Research & Discovery
When I was sourcing developers, I made sure we had a variety of developers in different phases of the integration. I was looking for developers who were successful in their integration, and some still going through the the integration tool we call the, the IVT (Integration Verification Tool). Our questions were based on our hypotheses we came up with during our IVT audit.
Hypotheses
- Configuring their game into the SDK took a lot of time to complete
- The instructions were too complicated, confusing the developers
- UI elements were adding to the confusion of the process
Design Sprint
After analyzing the data we took from the research, we wanted to bring it in front of the product team, to brainstorm on possible solutions. We held a design sprint to come up with several solutions on how we can solve these pain points.
Main Takeaway
User and Usability Testing
In the beginning of the research, after interviewing the developers we asked them to go through the current IVT. This was so that we can focus on the pain points.

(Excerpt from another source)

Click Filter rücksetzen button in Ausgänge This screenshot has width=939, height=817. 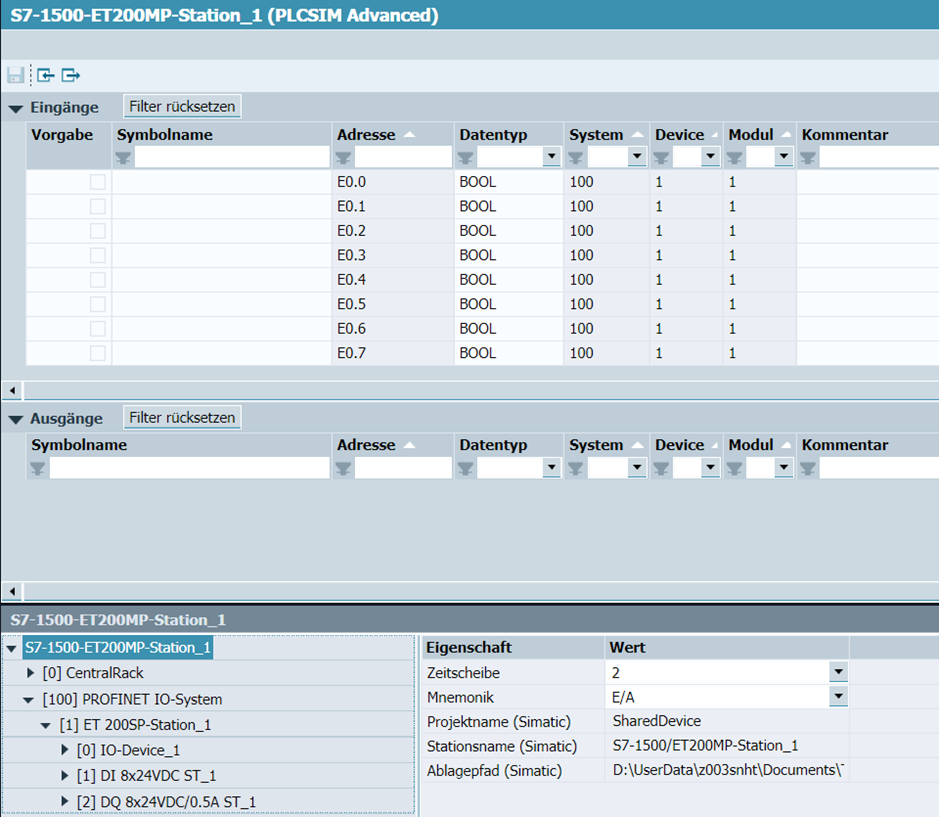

After the design sprint, we had some solutions to bring to the same developers we spoke with.
Main Takeaway
- Configuring their game into the SDK took a lot of time to complete
- The instructions were too complicated, confusing the developers
- UI elements were adding to the confusion of the process
Defining the Roadmap
We needed to get stakeholder buy-in for our vision of the developer console and to make sure the business goals aligned with what we are trying to build. I created a “realistic fiction” page on the IVT flow to show our leadership team what the developer console can potentially look like in the future.
We got the buy-in when we showed this page. What stood out the most to our leadership team was the gamification element with the progress bar. This also paved the way into getting a go signal to update the UI elements in the console. Our goal was to ship an MVP of the entire IVT flow and slowly build out each task to evolve into a workspace type of tool.
Solution in Content
The layout and the structure of the integration process was coming along, we needed the content to align with our new layout. One of our hypotheses was that configuring the game after integrating the SDK took a lot of time to finish. We worked with other teams within Skillz that interact with game developers daily to see how we can provide the best content. We restructured the steps and created three main buckets to categorize them: Integrate, Configure, and Publish. We worked with the engineering team to see if we could remove some repetitive information and save it locally so we did not have to keep asking them for the same things over and over again.
Solution in Visual Design
Updating the side bar was the biggest overhaul for this project. Adding visual indicators, like colors on the sidebar to show if the task is completed, in progress or not validated. With this solution, there is less confusion as the developers go through the process. This was laying the foundation of eventually gamifying the entire developer console.